Bruxelas propõe novas regras para travar domínio das grandes tecnológicas

A Comissão apresentou formalmente o Digital Services Act e o Digital Markets Act, dois pacotes legislativos para regular a atividade das grandes tecnológicas e aumentar a concorrência no digital.

A Comissão Europeia propôs formalmente dois pacotes legislativos para regular o mundo digital. As novas regras visam aumentar a responsabilidade das grandes plataformas sobre o que acontece na internet, ao mesmo tempo que criam condições para que empresas europeias de menores dimensões consigam competir com as grandes empresas de tecnologia já estabelecidas.

Um dos pacotes, designado por Digital Services Act (DSA), prevê que empresas como Google, Facebook e Amazon tenham deveres acrescidos no que toca ao policiamento de conteúdos nocivos como o discurso de ódio na internet; à transparência no mercado publicitário digital; e à implementação de verificações no comércio eletrónico para impedir a venda de produtos contrafeitos e ilegais.
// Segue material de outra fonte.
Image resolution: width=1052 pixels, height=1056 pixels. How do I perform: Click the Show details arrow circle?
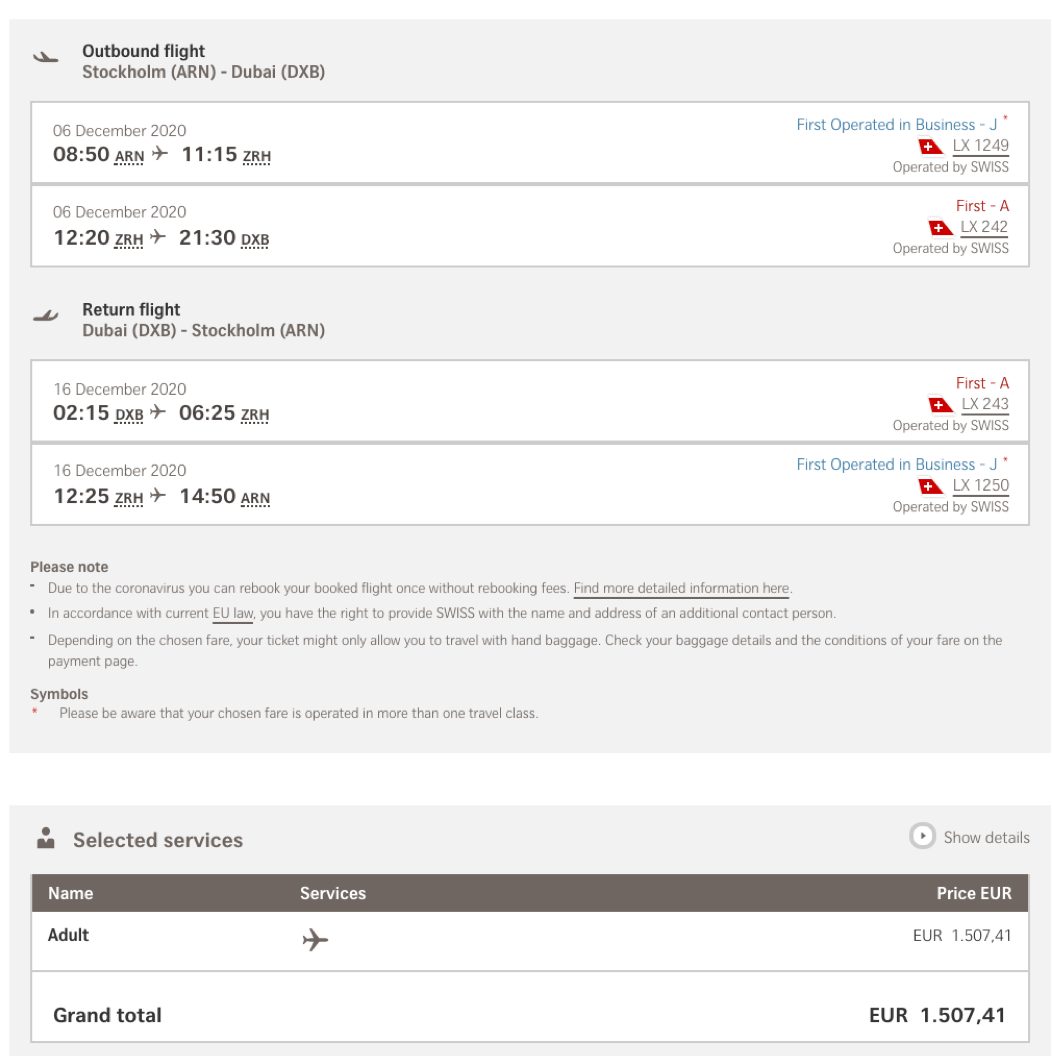pos(922,836)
As regras deverão aplicar-se de forma transversal na União Europeia (UE), abrangendo de forma reforçada as plataformas de maiores dimensões, com base no critério do número de utilizadores.

O outro pacote, Digital Markets Act (DMA), aplica-se aos chamados “guardiões de acesso” ao mercado, grandes plataformas de tecnologia definidas com base em critérios como o volume de negócios anual e o valor de mercado. O ato legislativo pretende nivelar o “campo de jogo” no mundo digital, impedindo que estes grupos privados dominem os respetivos mercados onde operam. O objetivo é que empresas europeias mais pequenas possam também prosperar, criando novos incentivos à inovação tecnológica na UE.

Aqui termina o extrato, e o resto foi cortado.